I barely conjure the blizzard of ’78,
but you say you’ll never forget
snow stacked so high it reaches the eaves.
You have to tunnel out.

As if what happens, happens twice,
my story of the storm is a white field,
days blown with a random neighbor kid
the winter before the summer
I met the first boy who broke my heart.
I was 14. We both played trumpet in the high school band.
I hear he has twins and isn’t sure he loves his wife.

It’s never the end until you say it is. Darkness holds
us to the heat of love, blankets doubled over like a rug.
In the cold arms of a weigela, a fat cardinal sings.

Scoops of seed, cakes of fat start the frenzy.
Starlings in their midnight feathers, linen finches
flit from suet cage to barren tree, sing their tinny tune of survival.
All they seem to know is survival.

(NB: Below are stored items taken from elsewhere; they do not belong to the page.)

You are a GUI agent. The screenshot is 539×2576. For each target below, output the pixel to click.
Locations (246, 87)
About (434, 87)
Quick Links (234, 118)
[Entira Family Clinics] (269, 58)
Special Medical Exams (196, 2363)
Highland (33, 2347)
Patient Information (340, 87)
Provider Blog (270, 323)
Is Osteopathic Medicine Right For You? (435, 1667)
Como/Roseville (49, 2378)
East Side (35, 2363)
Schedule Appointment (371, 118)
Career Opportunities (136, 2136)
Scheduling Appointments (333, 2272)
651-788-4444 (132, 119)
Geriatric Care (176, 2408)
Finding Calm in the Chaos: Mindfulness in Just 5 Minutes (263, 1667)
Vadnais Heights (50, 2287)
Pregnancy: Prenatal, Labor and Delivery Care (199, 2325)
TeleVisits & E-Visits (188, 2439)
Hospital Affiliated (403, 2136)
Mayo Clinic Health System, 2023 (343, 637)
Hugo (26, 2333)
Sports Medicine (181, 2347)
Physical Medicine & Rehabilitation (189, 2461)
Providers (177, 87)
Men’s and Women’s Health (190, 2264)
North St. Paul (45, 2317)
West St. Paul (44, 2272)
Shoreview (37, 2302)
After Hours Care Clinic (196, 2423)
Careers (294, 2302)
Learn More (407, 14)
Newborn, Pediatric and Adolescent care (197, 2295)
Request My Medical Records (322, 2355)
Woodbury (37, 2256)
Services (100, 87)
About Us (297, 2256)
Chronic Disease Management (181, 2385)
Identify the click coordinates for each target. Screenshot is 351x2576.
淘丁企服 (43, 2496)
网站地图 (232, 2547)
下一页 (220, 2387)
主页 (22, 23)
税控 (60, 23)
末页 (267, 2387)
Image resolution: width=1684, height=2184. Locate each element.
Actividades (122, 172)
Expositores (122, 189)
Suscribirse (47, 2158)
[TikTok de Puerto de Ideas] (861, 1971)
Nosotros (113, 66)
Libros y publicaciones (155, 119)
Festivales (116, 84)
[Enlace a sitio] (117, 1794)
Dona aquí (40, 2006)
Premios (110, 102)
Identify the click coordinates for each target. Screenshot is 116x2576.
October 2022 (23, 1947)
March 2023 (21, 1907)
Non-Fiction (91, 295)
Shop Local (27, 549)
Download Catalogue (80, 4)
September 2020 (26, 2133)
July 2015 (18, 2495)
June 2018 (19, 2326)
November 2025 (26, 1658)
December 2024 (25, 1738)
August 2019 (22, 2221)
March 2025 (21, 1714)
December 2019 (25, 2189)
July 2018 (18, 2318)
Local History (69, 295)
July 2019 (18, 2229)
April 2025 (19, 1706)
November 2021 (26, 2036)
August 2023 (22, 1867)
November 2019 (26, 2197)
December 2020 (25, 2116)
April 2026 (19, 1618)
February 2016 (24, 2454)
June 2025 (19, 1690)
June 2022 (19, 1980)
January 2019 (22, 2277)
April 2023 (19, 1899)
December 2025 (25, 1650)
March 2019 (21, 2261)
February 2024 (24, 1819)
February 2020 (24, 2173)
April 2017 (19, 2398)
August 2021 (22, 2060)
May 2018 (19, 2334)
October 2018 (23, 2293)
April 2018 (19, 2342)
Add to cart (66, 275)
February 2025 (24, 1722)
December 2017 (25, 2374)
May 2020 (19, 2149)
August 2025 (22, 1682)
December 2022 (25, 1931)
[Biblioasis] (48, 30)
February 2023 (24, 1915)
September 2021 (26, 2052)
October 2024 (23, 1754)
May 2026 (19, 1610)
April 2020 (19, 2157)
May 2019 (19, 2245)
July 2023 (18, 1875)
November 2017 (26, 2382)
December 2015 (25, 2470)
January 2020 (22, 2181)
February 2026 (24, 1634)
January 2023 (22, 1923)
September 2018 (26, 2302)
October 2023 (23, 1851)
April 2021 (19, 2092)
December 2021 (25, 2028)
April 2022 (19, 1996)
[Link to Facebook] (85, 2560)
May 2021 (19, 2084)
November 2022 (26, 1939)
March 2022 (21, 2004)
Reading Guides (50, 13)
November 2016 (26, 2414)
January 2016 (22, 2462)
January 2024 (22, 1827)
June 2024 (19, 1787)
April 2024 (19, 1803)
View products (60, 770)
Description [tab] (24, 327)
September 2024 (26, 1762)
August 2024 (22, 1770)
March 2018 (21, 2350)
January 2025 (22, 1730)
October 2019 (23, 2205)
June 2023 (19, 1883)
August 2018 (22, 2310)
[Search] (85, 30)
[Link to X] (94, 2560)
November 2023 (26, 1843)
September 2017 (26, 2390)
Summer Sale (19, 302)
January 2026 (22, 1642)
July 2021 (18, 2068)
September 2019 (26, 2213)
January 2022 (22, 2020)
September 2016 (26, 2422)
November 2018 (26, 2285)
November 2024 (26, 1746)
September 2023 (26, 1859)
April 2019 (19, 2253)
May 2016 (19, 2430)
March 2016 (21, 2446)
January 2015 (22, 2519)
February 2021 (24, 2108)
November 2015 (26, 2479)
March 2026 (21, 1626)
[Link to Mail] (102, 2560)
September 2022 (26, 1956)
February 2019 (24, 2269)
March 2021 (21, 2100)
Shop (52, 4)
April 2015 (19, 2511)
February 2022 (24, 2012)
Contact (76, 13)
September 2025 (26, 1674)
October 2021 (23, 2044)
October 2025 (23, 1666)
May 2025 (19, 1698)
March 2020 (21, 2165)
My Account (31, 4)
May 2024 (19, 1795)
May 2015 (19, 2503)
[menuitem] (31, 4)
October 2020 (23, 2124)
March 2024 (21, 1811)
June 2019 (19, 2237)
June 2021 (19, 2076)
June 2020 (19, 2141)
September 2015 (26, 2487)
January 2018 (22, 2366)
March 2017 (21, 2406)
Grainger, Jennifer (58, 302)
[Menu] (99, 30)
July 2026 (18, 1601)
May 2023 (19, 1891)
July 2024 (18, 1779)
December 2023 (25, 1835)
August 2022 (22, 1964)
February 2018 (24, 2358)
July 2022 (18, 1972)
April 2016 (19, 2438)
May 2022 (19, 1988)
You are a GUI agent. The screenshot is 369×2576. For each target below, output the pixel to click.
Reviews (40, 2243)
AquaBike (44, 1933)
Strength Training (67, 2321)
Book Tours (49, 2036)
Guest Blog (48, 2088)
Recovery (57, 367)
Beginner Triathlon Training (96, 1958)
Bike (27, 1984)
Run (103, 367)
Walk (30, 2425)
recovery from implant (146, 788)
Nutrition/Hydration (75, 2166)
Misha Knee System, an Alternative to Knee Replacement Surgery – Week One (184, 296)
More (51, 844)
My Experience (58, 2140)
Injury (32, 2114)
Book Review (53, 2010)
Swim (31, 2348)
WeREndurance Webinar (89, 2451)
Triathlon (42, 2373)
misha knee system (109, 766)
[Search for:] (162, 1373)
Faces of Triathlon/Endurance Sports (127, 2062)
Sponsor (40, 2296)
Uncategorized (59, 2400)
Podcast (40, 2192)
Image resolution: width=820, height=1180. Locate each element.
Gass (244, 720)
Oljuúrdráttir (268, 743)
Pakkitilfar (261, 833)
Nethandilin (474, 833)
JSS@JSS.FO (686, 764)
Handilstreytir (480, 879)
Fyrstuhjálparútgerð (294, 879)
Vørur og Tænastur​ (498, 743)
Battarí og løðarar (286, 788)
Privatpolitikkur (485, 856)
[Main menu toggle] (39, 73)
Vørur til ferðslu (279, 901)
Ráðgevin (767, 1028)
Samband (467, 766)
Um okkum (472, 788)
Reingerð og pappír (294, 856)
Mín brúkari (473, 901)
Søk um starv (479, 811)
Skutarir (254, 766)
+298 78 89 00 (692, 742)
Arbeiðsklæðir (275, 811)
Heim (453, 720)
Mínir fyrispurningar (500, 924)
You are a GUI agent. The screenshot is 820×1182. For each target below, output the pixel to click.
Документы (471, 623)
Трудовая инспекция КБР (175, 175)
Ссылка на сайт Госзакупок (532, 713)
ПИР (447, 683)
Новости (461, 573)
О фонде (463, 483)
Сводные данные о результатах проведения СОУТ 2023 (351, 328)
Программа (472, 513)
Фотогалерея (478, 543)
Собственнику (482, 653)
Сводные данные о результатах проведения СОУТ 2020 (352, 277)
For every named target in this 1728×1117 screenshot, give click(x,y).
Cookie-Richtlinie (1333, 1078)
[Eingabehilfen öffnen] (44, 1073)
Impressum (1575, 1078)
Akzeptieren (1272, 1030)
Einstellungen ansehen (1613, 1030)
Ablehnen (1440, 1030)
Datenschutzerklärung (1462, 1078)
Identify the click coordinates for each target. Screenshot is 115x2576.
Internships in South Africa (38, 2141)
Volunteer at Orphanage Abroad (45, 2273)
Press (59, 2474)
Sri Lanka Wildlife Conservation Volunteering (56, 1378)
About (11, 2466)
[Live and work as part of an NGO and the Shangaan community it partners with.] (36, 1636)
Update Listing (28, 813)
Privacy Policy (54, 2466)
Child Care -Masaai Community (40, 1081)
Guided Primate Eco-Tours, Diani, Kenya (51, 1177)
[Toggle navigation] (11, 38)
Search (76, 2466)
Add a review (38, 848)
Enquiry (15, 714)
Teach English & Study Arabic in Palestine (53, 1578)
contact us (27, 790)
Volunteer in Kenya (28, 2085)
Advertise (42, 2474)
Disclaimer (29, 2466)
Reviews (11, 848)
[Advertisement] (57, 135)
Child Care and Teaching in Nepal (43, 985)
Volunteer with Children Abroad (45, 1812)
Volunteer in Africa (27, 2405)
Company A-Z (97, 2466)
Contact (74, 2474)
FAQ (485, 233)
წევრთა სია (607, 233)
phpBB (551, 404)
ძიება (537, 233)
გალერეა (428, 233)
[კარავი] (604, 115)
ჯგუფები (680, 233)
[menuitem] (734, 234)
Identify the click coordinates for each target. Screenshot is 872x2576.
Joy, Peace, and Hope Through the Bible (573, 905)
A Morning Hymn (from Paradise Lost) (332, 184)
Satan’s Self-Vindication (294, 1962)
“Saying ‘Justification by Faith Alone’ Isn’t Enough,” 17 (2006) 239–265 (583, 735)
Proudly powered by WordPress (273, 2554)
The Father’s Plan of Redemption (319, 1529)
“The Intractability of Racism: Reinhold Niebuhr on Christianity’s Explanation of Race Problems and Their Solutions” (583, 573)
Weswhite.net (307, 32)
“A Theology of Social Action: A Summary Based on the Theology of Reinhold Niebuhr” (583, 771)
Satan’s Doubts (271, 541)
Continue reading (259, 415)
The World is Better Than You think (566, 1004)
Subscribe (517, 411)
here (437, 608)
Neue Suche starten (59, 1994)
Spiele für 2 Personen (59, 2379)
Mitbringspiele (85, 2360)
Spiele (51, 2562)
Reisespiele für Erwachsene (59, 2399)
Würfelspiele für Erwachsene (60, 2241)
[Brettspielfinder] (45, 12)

Pretty little savages.

*

Jane Ann Fuller’s poems have appeared in such journals as The American Journal of Poetry, Shenandoah, Still: the Journal, The MacGuffin, jmww, Atticus Review, Sugar House Review, Waccamaw, Northern Appalachia Review, Pine Mountain Sand and Gravel, Rise Up Review, and elsewhere, and in such anthologies as I Thought I Heard A Cardinal Sing, All We Know of Pleasure: Poetic Erotica by Women, and It Starts With Hope, (The Center for Victims of Torture). Her collection, Half-Life, was published in 2021 by Sheila-Na-Gig Editions.

3 thoughts on “Three Poems by Jane Ann Fuller

  1. It’s never the end until you say it is. I keep my threadbare blanket wrapped closely. May your words flow gently through the years. Blessings.